I've had some friends and relatives express concern that I'm not planning on canceling my trip to Japan planned for the end of May, about 8 weeks from now. While I appreciate the concern, from the numbers released from the Japanese government of readings taken yesterday it looks like if I were to go to Utsunomiya (a city I plan on visiting in two months) right now, I would be exposed to and additional 5.62 bananas while I'm there. It's sweet of people to worry, but given the half life of radioactive iodine is about 8 days, I suspect that I probably will not need to wear special clothing to handle the additional five and a half bananas' worth of exposure.


(The Japanese government, by the way, lists safe exposure at the 21.9 banana level. Personally, I'm a bit concerned with how lax the US government is on their standards, since I regularly see more than 30 bananas at a time in my local supermarket.)
 
 
 
(Deleted comment)
Sandpanthersandpanther on March 21st, 2011 02:30 am (UTC)
She should totally go. I had an opportunity to study abroad when I was in college and ended up not taking it for what seemed like really good reasons at the time, and have regretted it ever since. Actually being somewhere where she has to use the language constantly will help out so much in achieving full fluency, and is a great opportunity.
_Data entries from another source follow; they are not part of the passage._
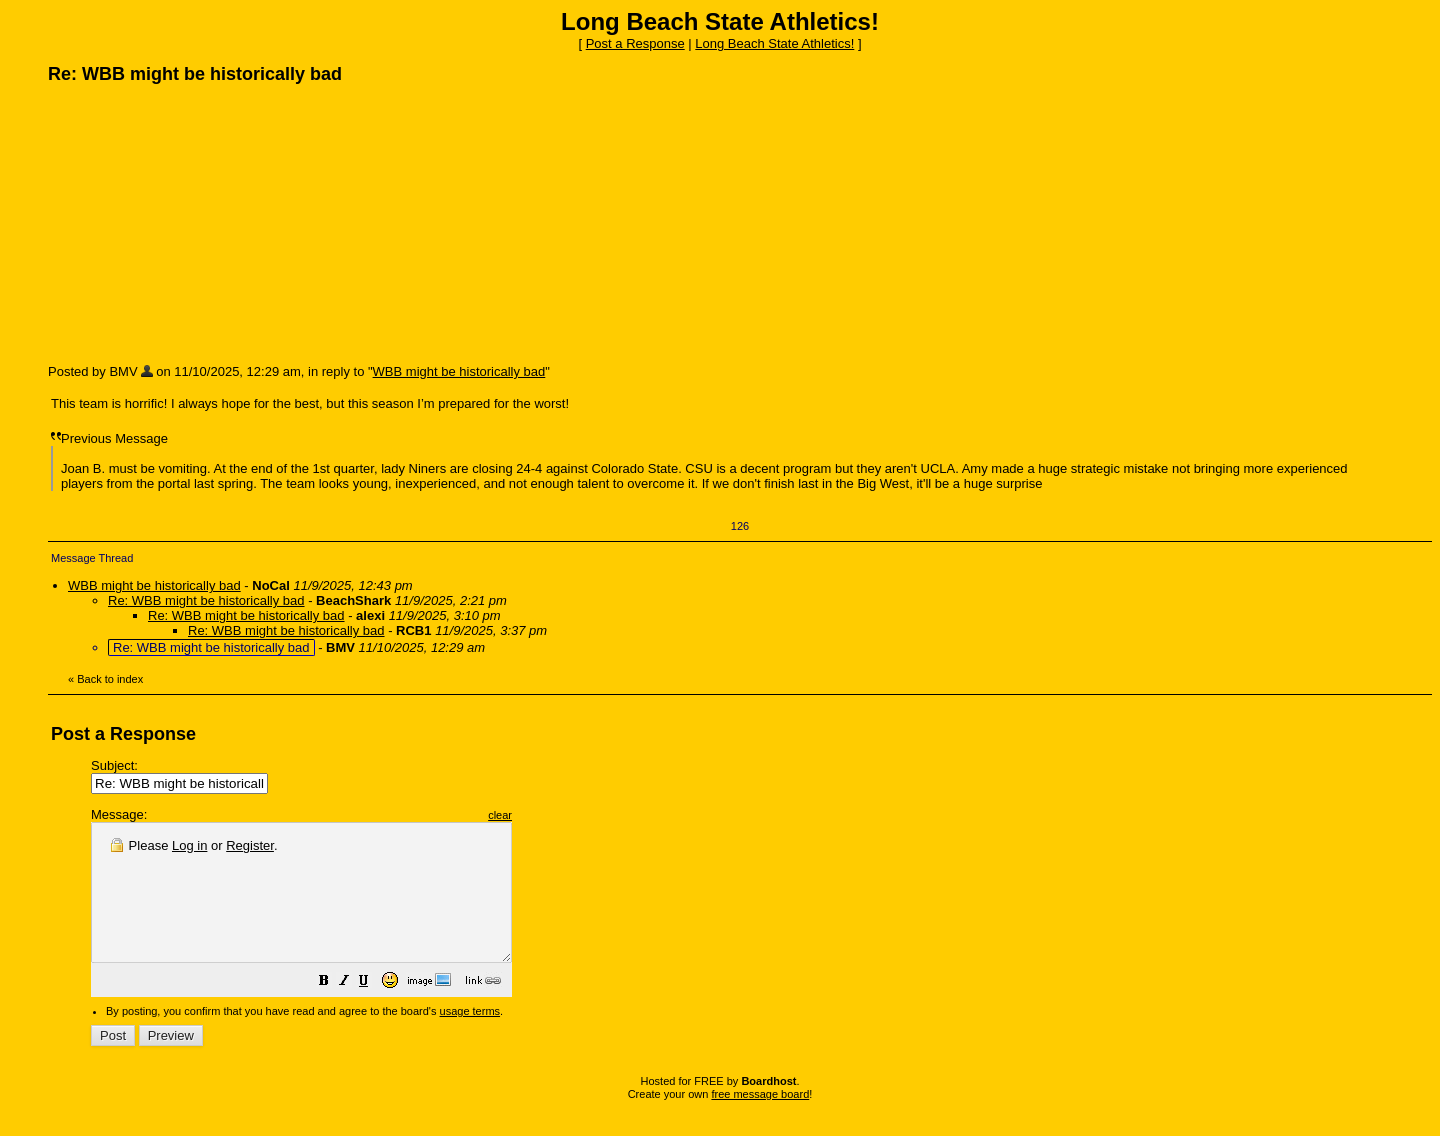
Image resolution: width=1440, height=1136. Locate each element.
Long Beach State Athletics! (774, 43)
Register (250, 845)
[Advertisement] (198, 223)
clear (550, 815)
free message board (760, 1121)
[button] (374, 1010)
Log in (189, 845)
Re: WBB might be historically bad (206, 600)
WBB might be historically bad (459, 371)
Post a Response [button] (635, 43)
Hooray to you all for not listening to the news media's inflated panic!

Tokyo's fine. It'll take a lot more disaster than what we've seen so far for Tokyo to be under any threat from the radiation. As far as I can tell it survived the earthquake reasonably well, which I consider to be pretty impressive given the magnitude of the 'quake. Because of how Tokyo Bay is angled, it was never in any danger from the tsunami.
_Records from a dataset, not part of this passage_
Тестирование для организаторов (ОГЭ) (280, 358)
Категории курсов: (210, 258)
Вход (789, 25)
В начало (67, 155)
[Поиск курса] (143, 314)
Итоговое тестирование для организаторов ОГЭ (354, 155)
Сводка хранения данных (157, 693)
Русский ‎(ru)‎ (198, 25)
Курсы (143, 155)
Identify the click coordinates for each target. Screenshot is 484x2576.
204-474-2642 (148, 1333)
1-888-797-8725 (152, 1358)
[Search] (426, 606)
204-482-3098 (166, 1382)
From what I've seen, the radioactivity they're detecting in the food and water is radioactive iodine. It has a half life of about 8 days. It'll all be gone long before she gets there. If they have to vent more steam then that will release more of the cesium, which sticks around longer. But even if that happens, it's unlike that Tokyo will receive any significant dosage.
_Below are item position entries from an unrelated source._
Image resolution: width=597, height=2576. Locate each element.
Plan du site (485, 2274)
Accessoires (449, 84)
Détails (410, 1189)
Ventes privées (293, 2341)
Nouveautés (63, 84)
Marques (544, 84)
(I've been doing a lot of research, since I've got a trip to Japan planned in two months.)
Cirdancirdan_havens on March 20th, 2011 05:21 am (UTC)
My sweet, my sweet banana...

Well, you'll still have time to change your plans if anything explodes.
Sandpanthersandpanther on March 21st, 2011 02:48 am (UTC)
Trip insurance is my friend.

So are bananas. Mmmm, bananas!
like a fortune cookie (short and vague): keita ][ !konzatsu on March 21st, 2011 05:53 am (UTC)
i already know my family's going to worry about me going in the summer, and my coworkers are already asking me about this. i think i'm going to have to send this to my dad and make him show it to my grandmother to avoid any panicked phone calls.
Sandpanthersandpanther on March 22nd, 2011 03:54 am (UTC)
Please feel free to share this! I'm going in about two months, so I've already gotten one extended freak-out from my folks, and expect to get more from the relatives later. Another article to look at (from someone genuinely scientific, rather than just me and Wikipedia) can be found here. MIT's Nuclear Science and Engineering department has been hosting a blog with useful information as well. I'm planning on doing a more detailed post on why, exactly, things aren't as scary as the news media is making it out to be, but I've run out of time tonight. Bottom line: most of the stuff they're finding is Iodine-131, which has a half life of 8 days. By the time you get there, all of it will be gone.